### TASK OBJECTIVE:
Only the pictures are to be dropped, and the rest of the data should be copied exactly.

### Pixel coordinate grounding data:
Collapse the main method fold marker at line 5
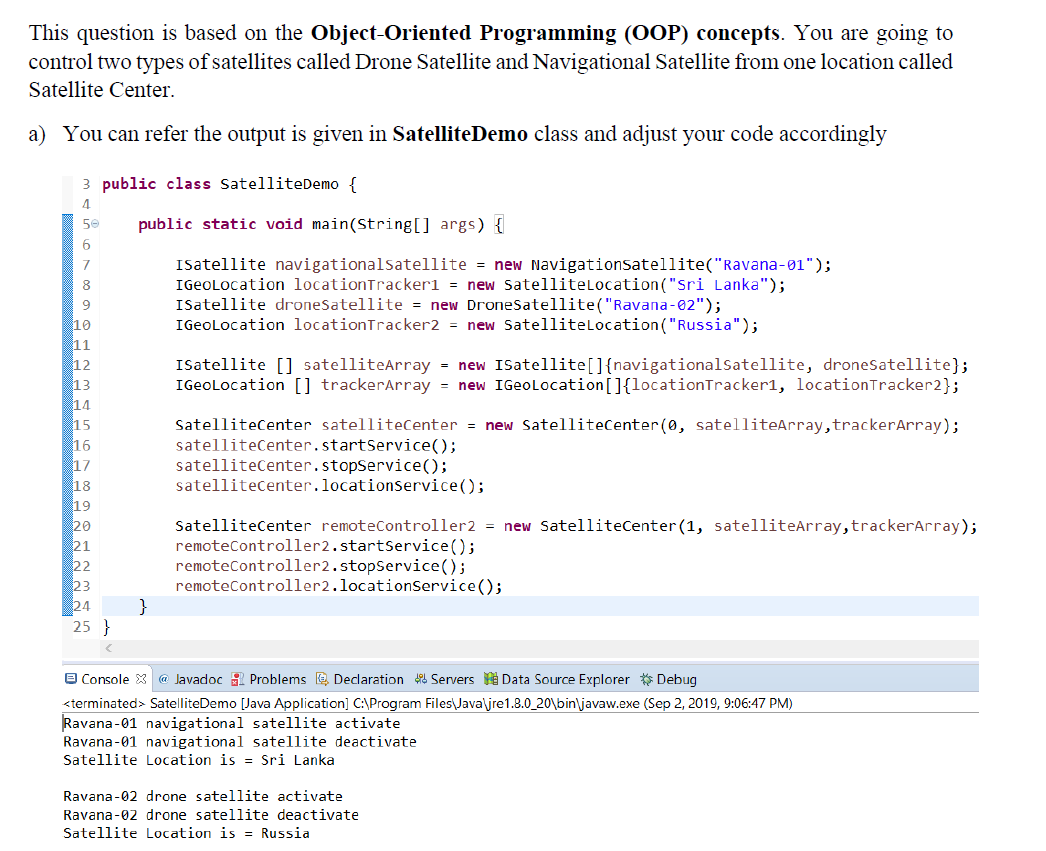This screenshot has height=851, width=1046. 93,223
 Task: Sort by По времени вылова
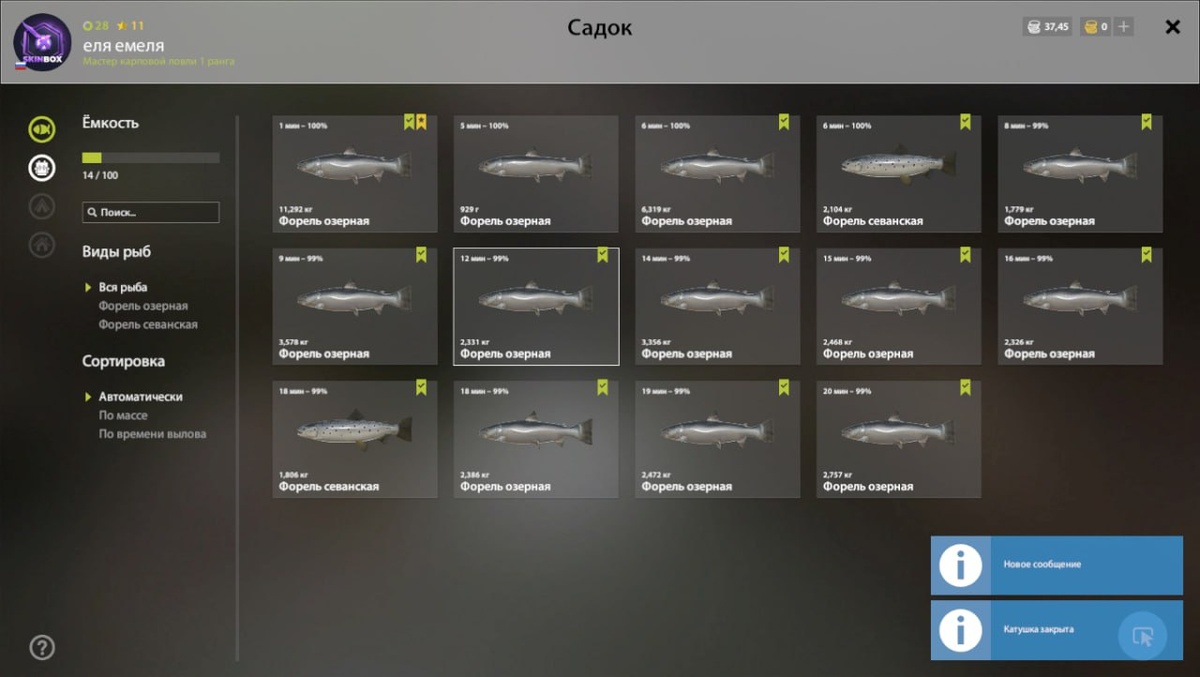click(152, 434)
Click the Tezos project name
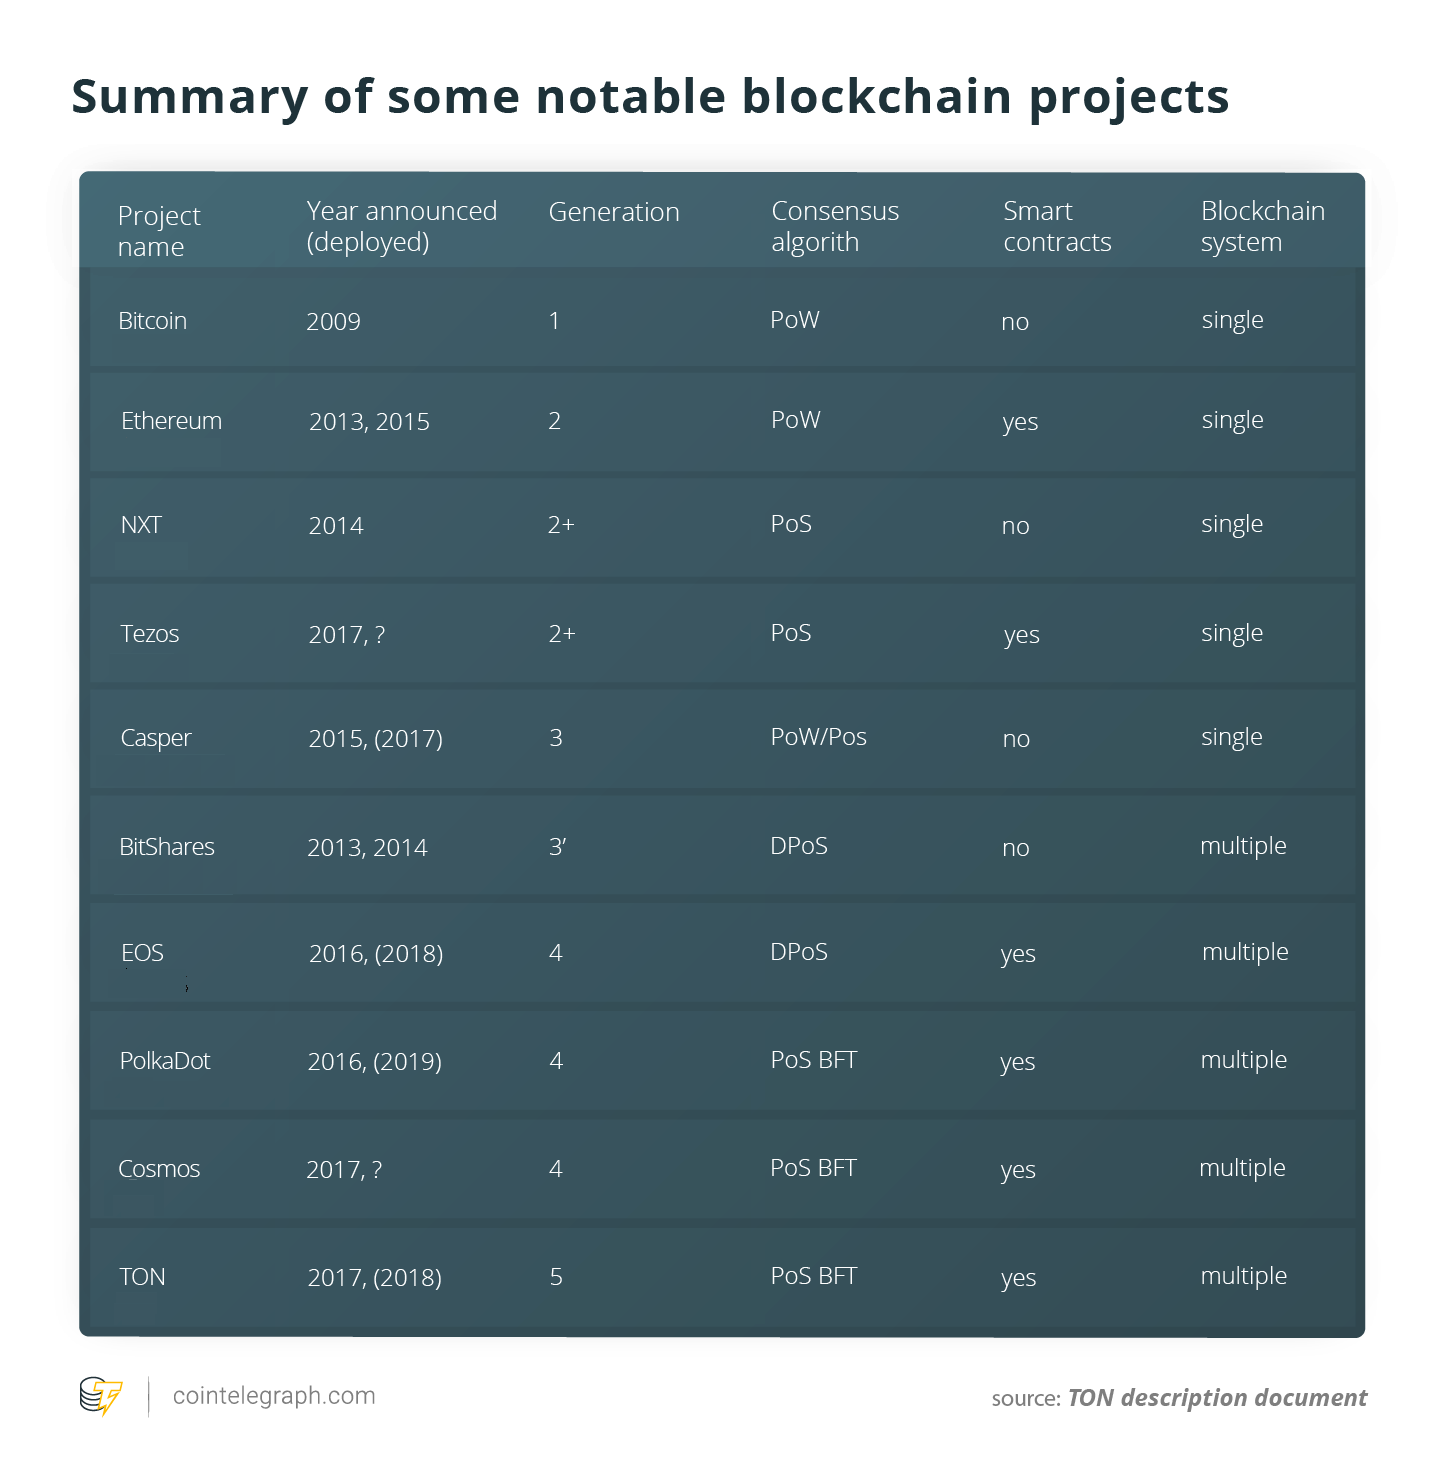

### YOUR SOLUTION:
Collapse the main method fold marker at line 5
This screenshot has height=851, width=1046. 93,223
 Task: Sort by По времени вылова
click(152, 434)
Click the Tezos project name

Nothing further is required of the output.